空虚2
ふと、人の動く気配で目が覚めた。隣へ手を伸ばし、そこにあるはずのぬくもりを探したが、そこにはほんのりと温かな痕跡だけが残っている。段々と消えていく熱を指先で感じながら、ゆっくりと重い瞼を開いた。
――ああ、またか。
窓の方を向くと、あの人がベランダに立っていた。月明かりに照らされ、一人静かに夜の街を眺めるその姿は、どことなく寂しく、切ない。あの人はときどきこうやって夜に目を覚ますと、何をするでもなく外の景色をぼんやりと眺めている。

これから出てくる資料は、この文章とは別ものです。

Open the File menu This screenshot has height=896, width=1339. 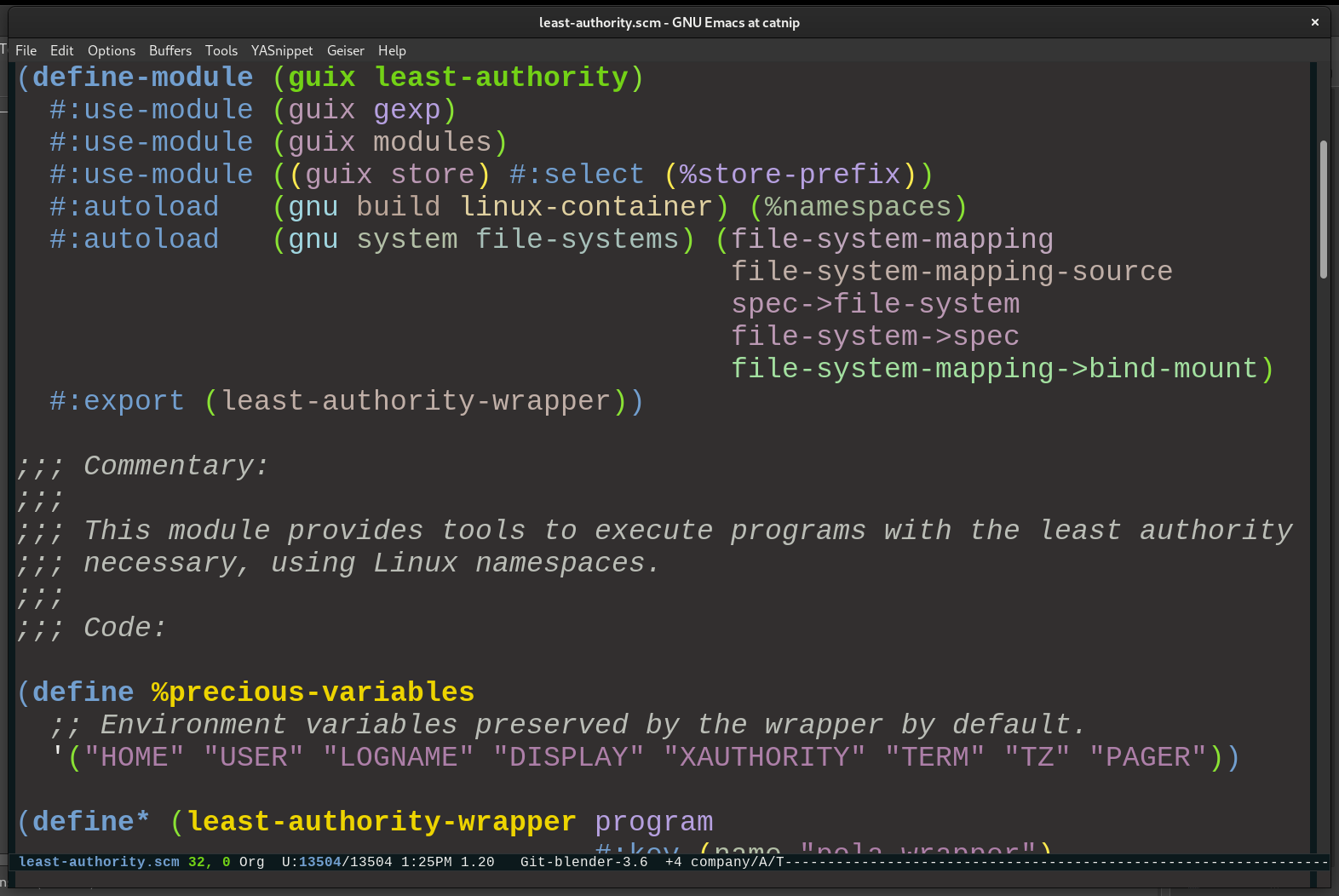click(x=26, y=50)
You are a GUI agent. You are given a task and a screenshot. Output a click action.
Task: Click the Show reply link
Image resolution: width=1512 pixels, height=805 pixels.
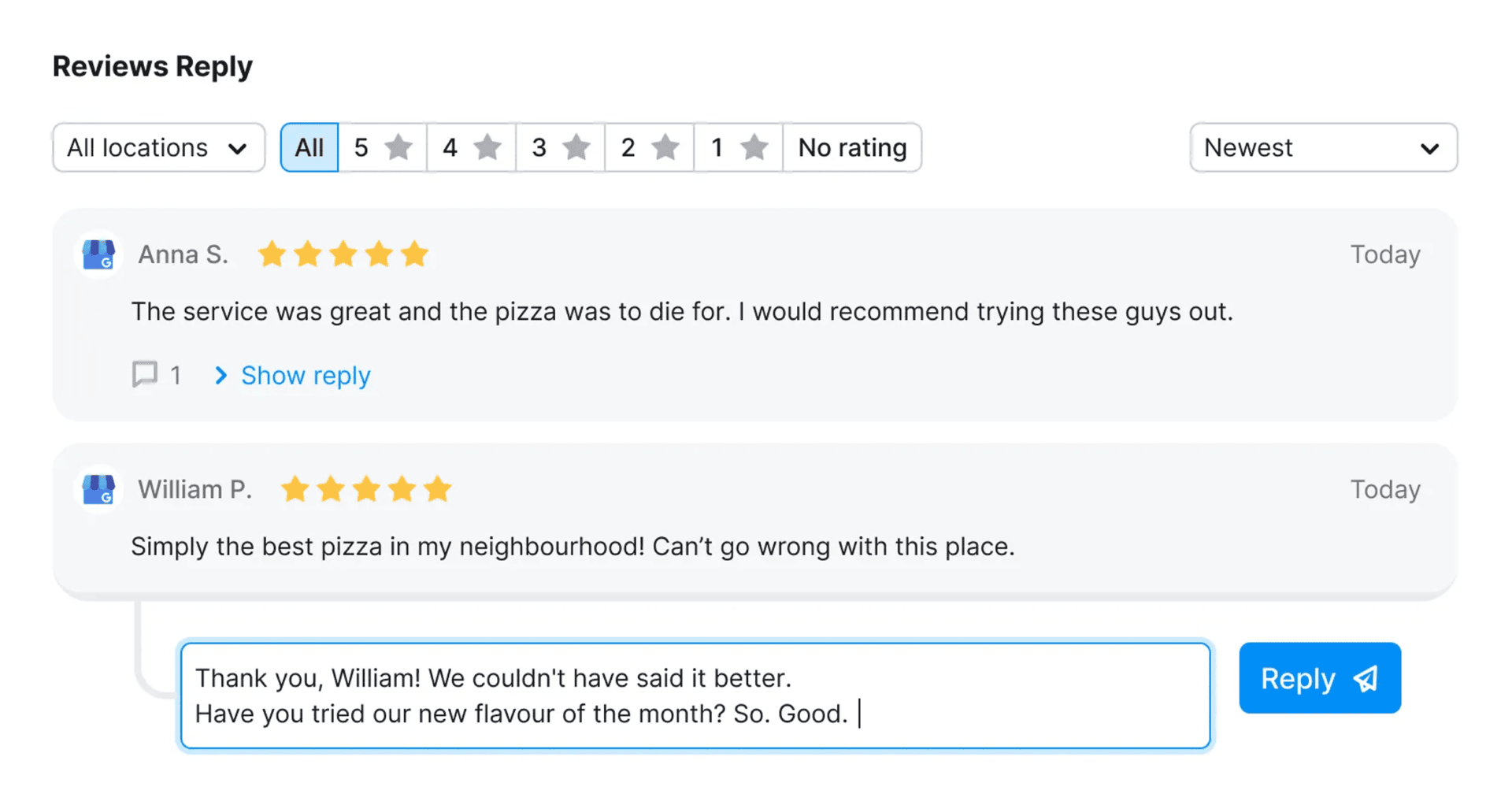[306, 376]
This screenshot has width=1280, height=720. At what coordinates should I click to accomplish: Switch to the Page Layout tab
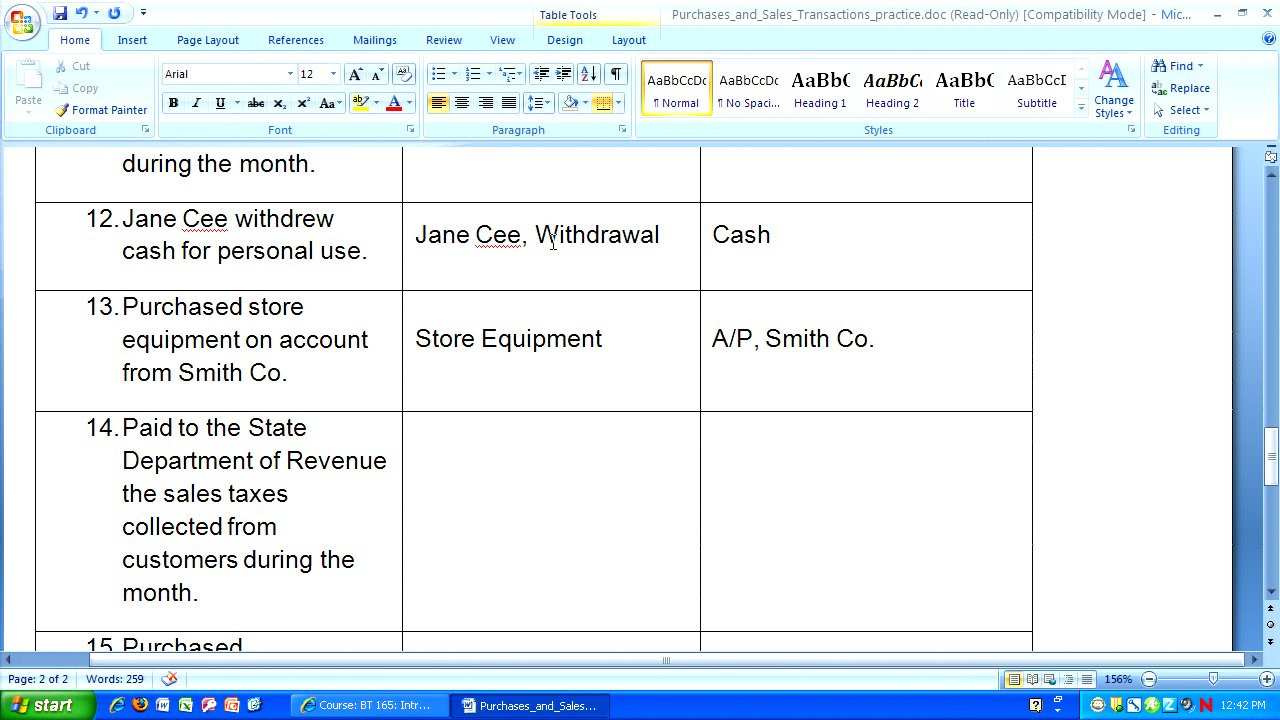[207, 40]
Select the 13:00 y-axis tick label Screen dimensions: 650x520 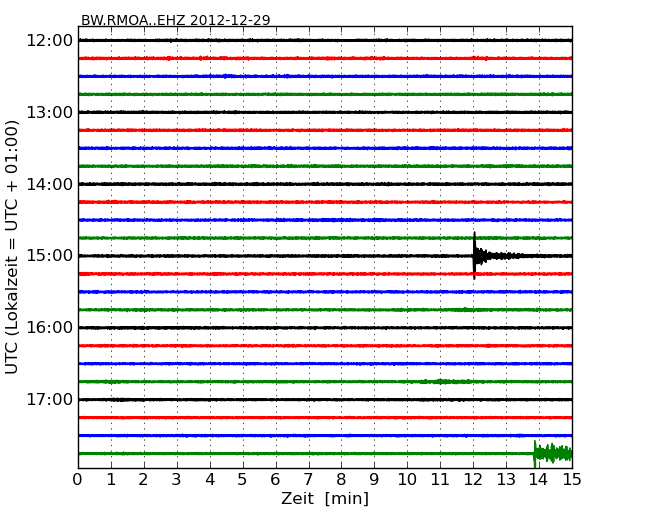click(49, 112)
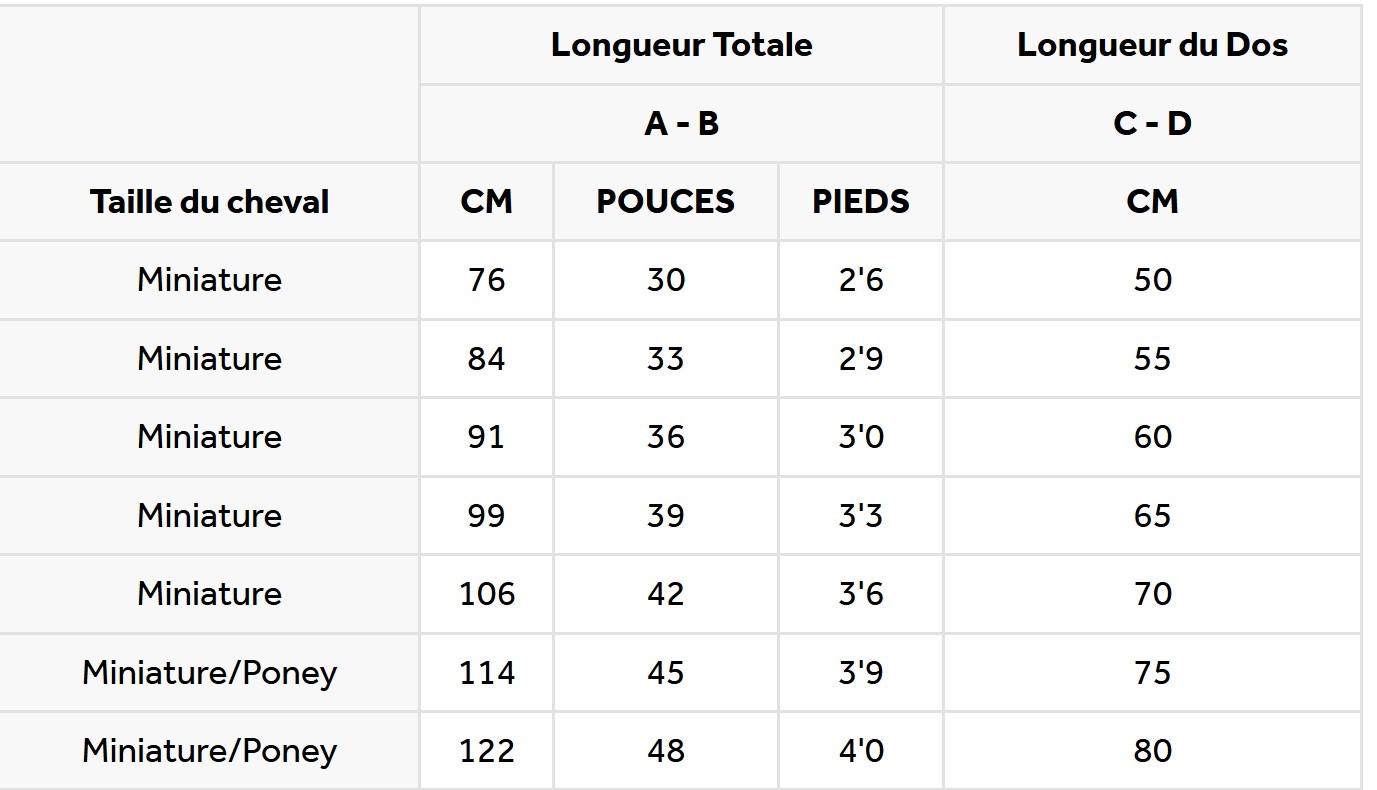Select the 4'0 pieds cell

point(861,751)
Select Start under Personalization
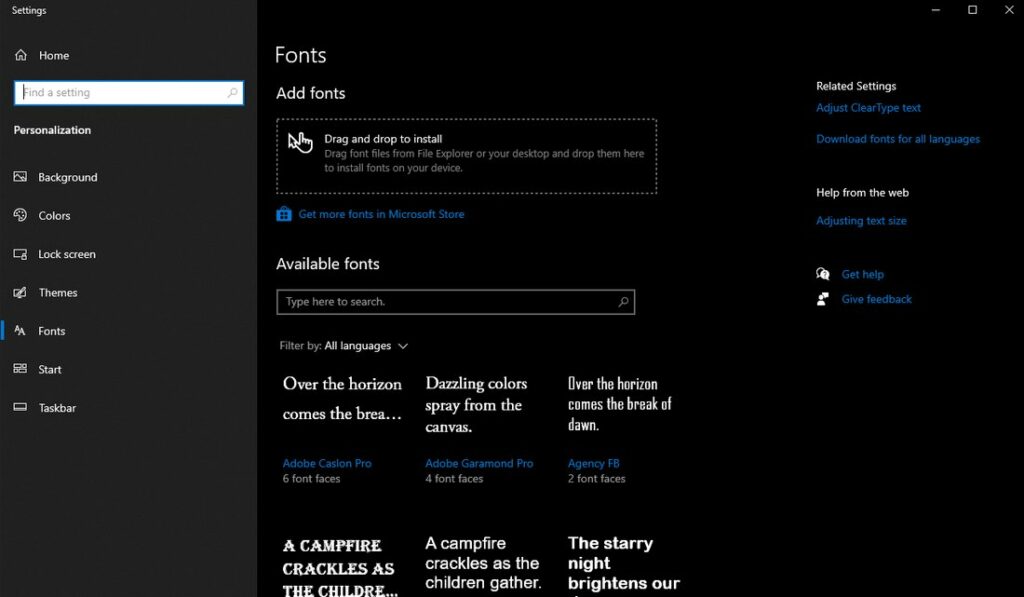Viewport: 1024px width, 597px height. point(47,369)
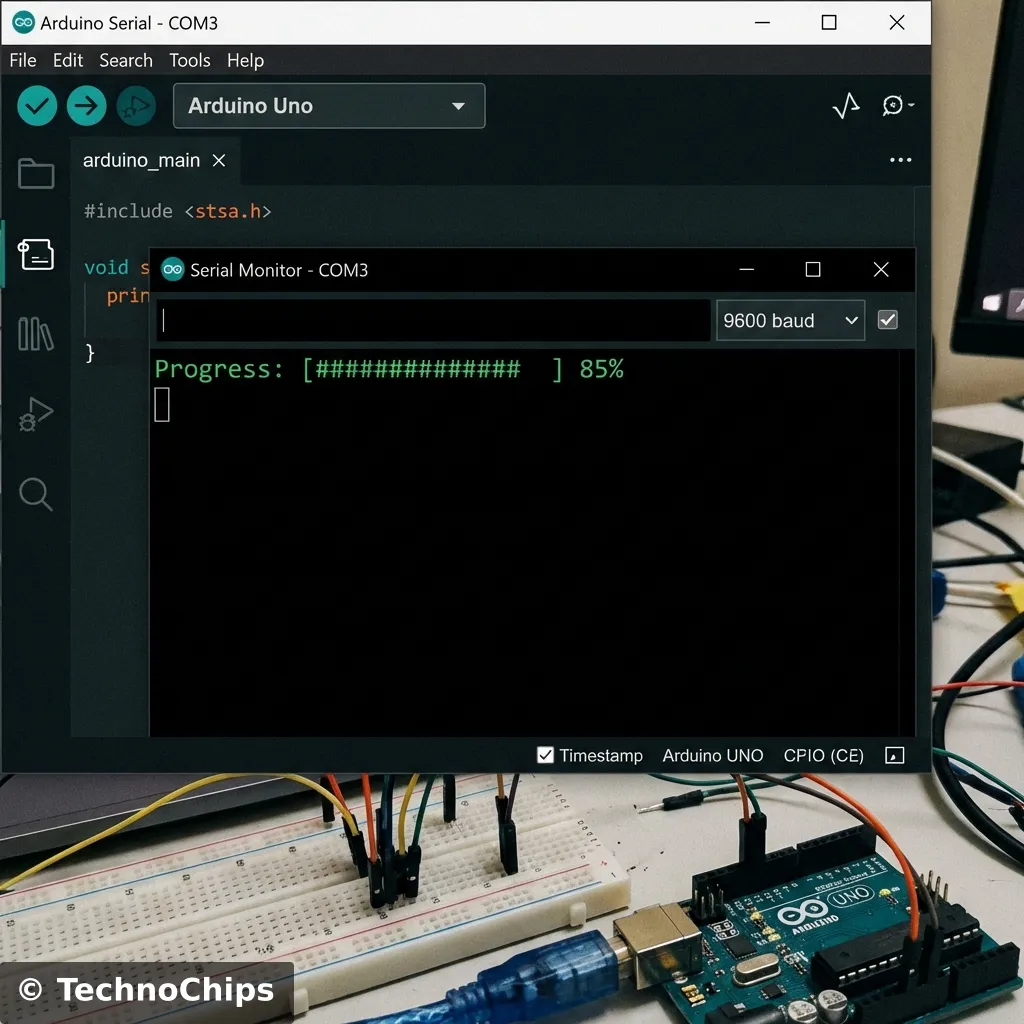Open the Serial Monitor icon top right

click(x=893, y=105)
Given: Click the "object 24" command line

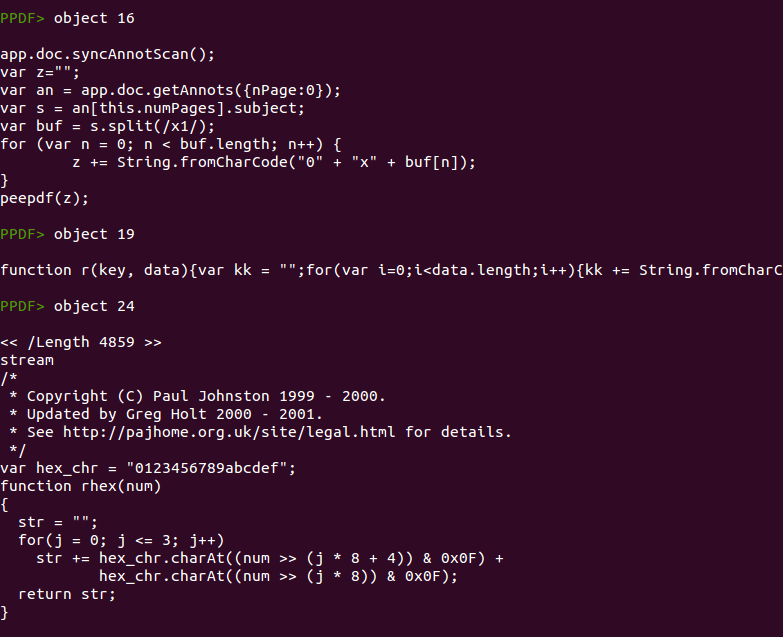Looking at the screenshot, I should (94, 306).
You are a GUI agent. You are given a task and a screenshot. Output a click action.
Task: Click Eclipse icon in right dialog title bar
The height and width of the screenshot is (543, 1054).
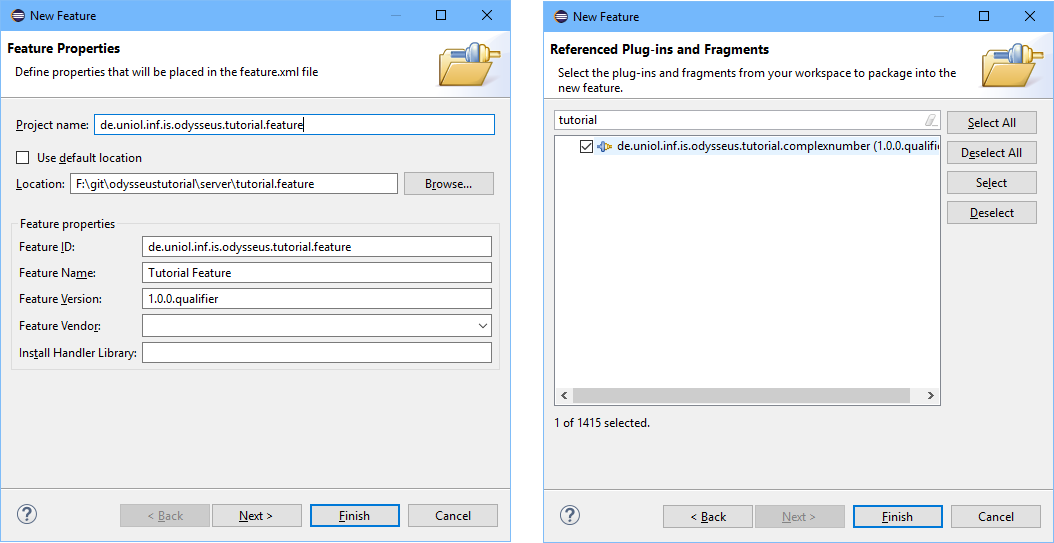click(560, 16)
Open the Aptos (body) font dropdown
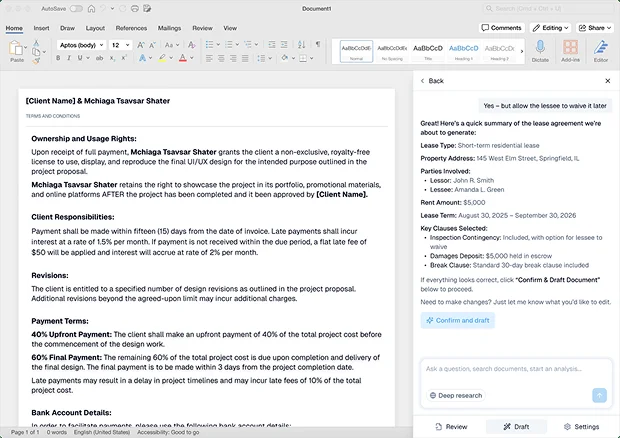 tap(80, 45)
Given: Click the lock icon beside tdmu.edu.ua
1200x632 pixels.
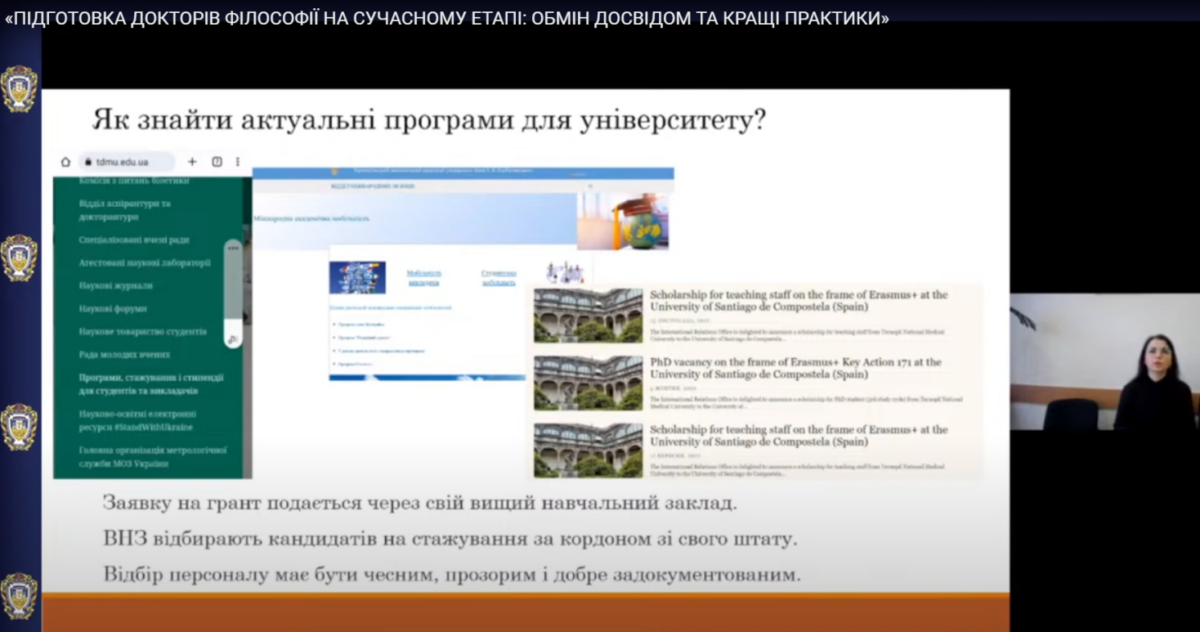Looking at the screenshot, I should coord(86,162).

その後ろ姿を見るたび私はあの人との間の壁を感じるのだ。あの人の心には私では埋められない大きな穴があって、その穴はまるでどこまでも続いているかのように深く暗い。あの人から滲む孤独の色はいつまでも消えない。こんなにも近くにいるのに、あの人は内に秘めるものを私には見せようとせず、いつも柔らかく微笑んで隠してしまう。底に触れることができないまま、もどかしさと寂しさが募っていく。
ベッドからそっと起き上がり、あの人の元へ近づいていった。私には理解できなくても、埋めることができなくても、少しでも孤独を分け合いたい。
振り返ったあの人の冷えた体をそっと抱きしめた。